Three presidents. Multiple mentions of Almighty God, prayer, providence, and repentance—in official government proclamations. Try canceling that, Internet. I could feel the room holding its breath. So before anyone decided I’d ruined dessert, I looked right at the folks for whom faith isn’t part of their story and said, “Kenneth and I truly wish every single person here joy, health, and every good thing in the coming year—whether you share my faith or not.” And because I didn’t want to leave on a purely churchy note, I added a fifth F: Face Forward. Four hundred years ago a few scared families climbed into wooden ships and pointed their faces toward an uncertain future. Maybe that’s our call as we head into 2026—leave the baggage, press on, dare mighty things. (I even tossed in a Teddy Roosevelt quote for good measure, because apparently I was feeling invincible.)
I sat down wondering if I had just committed social suicide with cranberry sauce on the side.

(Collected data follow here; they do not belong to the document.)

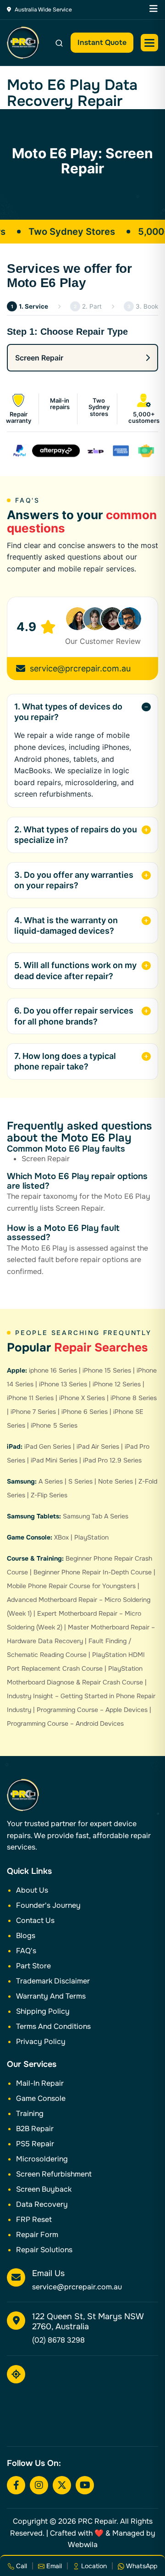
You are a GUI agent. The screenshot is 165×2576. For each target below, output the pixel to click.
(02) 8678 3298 (58, 2340)
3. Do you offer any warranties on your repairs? (73, 880)
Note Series (115, 1481)
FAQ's (26, 1951)
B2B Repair (35, 2128)
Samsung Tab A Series (95, 1516)
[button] (149, 42)
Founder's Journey (48, 1905)
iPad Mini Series (54, 1460)
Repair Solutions (44, 2250)
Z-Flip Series (49, 1495)
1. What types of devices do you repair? (68, 712)
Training (30, 2113)
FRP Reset (34, 2219)
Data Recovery (42, 2204)
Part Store (33, 1966)
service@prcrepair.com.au (80, 668)
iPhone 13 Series (63, 1384)
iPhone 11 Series (30, 1398)
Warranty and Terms (51, 1996)
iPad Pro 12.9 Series (112, 1460)
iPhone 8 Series (133, 1398)
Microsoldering (42, 2159)
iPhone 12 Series (117, 1384)
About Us (32, 1890)
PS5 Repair (35, 2144)
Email (53, 2566)
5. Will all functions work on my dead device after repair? (75, 970)
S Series (80, 1481)
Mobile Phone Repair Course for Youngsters (71, 1586)
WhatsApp (140, 2566)
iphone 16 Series (53, 1370)
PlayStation (91, 1537)
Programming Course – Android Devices (65, 1723)
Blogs (25, 1935)
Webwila (83, 2544)
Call (20, 2566)
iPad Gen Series (47, 1446)
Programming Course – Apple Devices (92, 1710)
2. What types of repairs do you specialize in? (75, 835)
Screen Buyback (44, 2189)
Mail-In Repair (40, 2083)
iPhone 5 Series (54, 1425)
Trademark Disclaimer (53, 1981)
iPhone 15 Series (106, 1370)
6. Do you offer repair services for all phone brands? (73, 1016)
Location (93, 2566)
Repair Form (37, 2234)
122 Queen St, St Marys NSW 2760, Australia (87, 2321)
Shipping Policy (43, 2011)
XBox (61, 1537)
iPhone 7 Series (33, 1411)
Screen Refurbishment (54, 2174)
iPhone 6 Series (84, 1411)
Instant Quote (101, 42)
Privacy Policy (41, 2041)
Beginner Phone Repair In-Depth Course (92, 1572)
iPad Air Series (98, 1446)
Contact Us (35, 1920)
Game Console (41, 2098)
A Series (50, 1481)
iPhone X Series (82, 1398)
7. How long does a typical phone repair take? (65, 1061)
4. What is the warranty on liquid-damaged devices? (66, 925)
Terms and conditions (53, 2026)
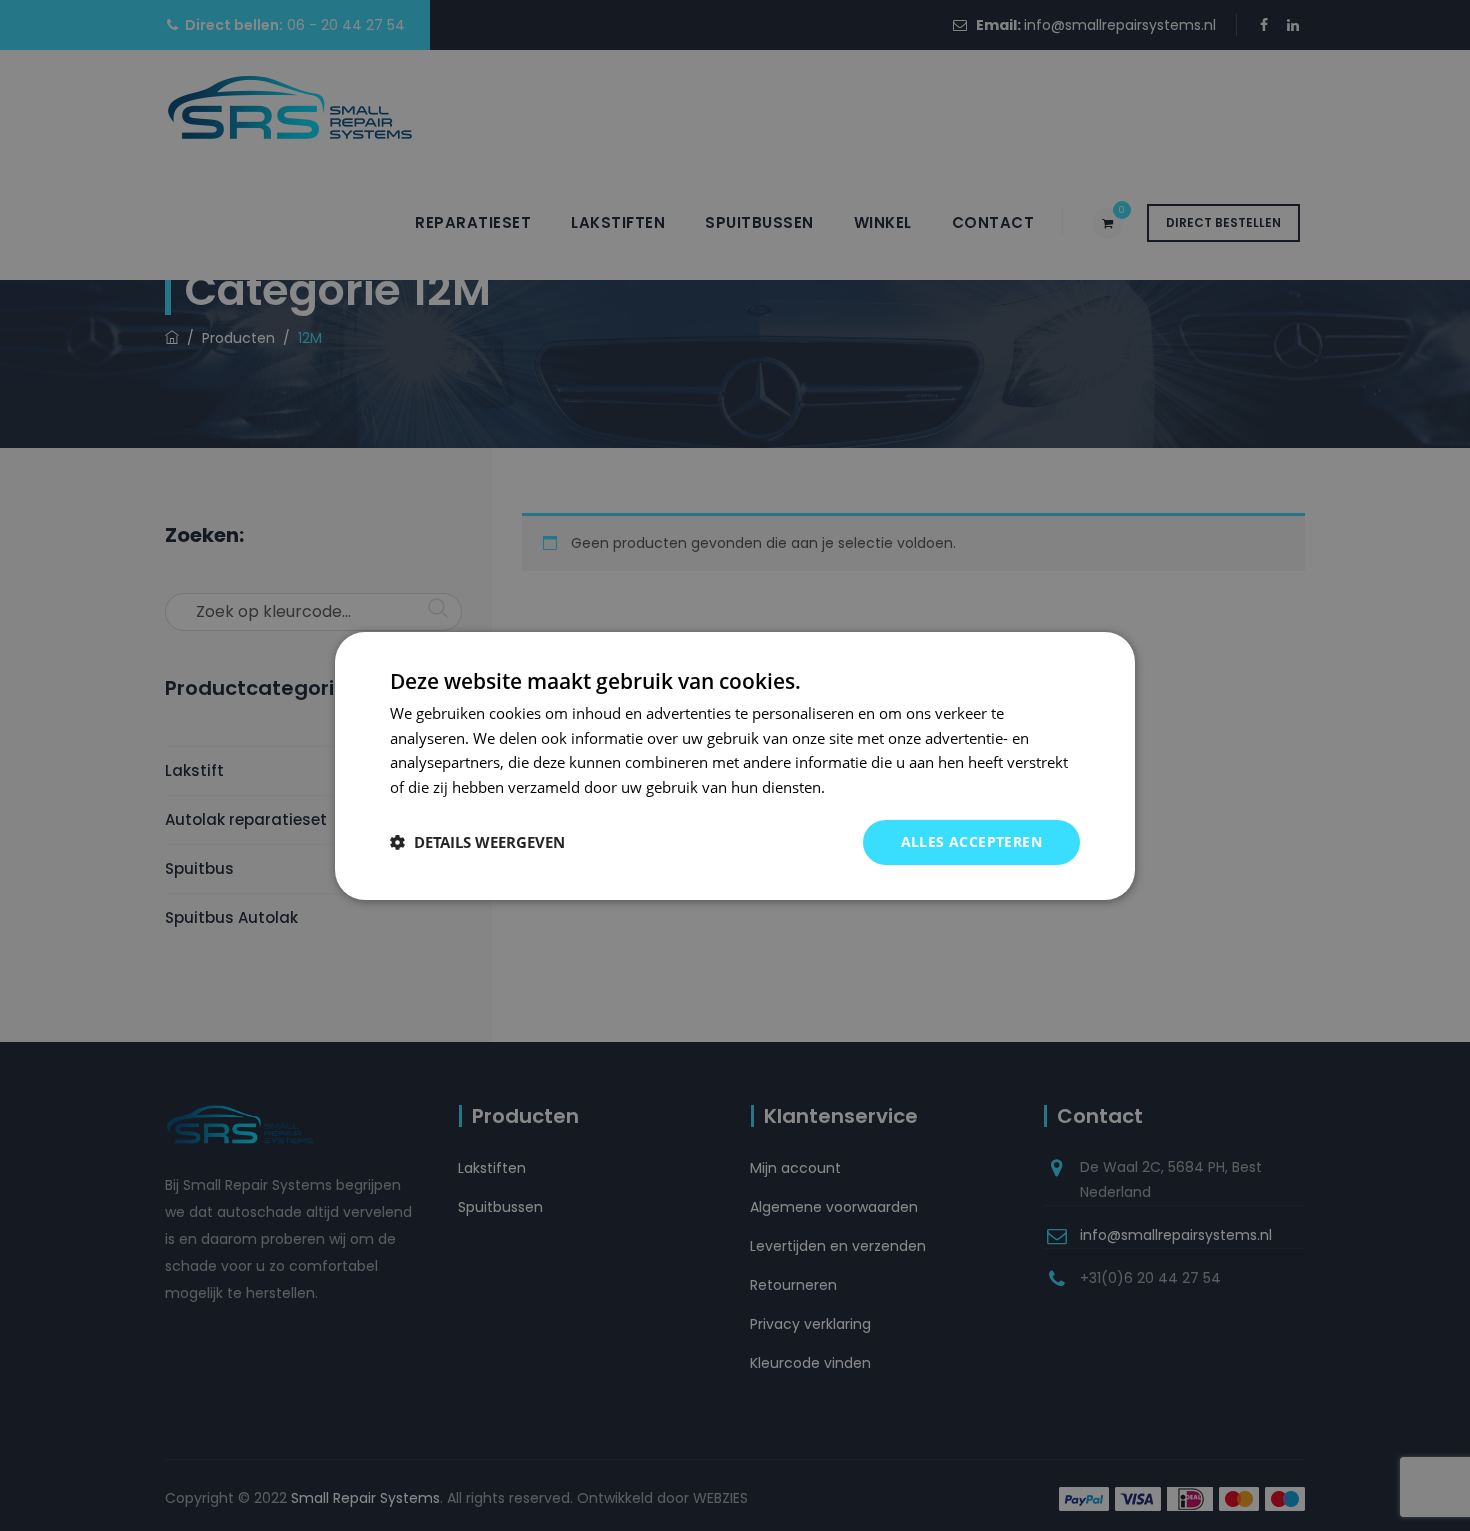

Instead? Person after person found me later—quietly, privately—and said, “Thank you. I needed that reminder.” One man who describes himself as “not religious at all” squeezed my hand and whispered, “That was beautiful.”
Friends, if God can use a nervous woman clutching a microphone in a Scottish dining room to slip Jesus back into a Thanksgiving conversation without starting an international incident, imagine what He can do with you—at the school-board meeting, the university lecture hall, the corporate diversity training, the ballot box, or even your own family table. What our country needs right now is not more outrage, not louder shouting, not better memes. What we need is courage—specifically the courage of ordinary Christians to bring our faith back into the public square with wisdom, gentleness, and the unmistakable anointing of the Holy Spirit. We are not called to stand out like self-righteous peacocks. We are called to stand up—like watchmen on the wall, like Esther “for such a time as this,” like the early believers who turned the world upside down not by being obnoxious, but by being unflinchingly brave about the One who changed everything. Education, welfare, politics, military, medicine, media, arts—there is no sphere of human life that Jesus does not claim as His own. And there is no sphere where His people are excused from speaking truth in love.
So take your stand for Christ. Be brave. Not because the culture will throw you a parade (it probably won’t), but because the One who sees in secret is keeping score, and history is still His story. Thanksgiving isn’t a Thursday. It’s a declaration: that every good gift comes down from the Father of lights, and that one day every knee will bow to the King those first Pilgrims crossed an ocean to worship freely. Until that day, let’s keep raising our hands—even when they shake.
Still giving thanks (and recovering from Brussels sprouts),
Angela
P.S. “Give thanks in all circumstances; for this is God’s will for you in Christ Jesus.” —1 Thessalonians 5:18









Happy Thanksgiving Angela. Love you and your bold faith shared with such gentleness and wisdom. Just the right flavor!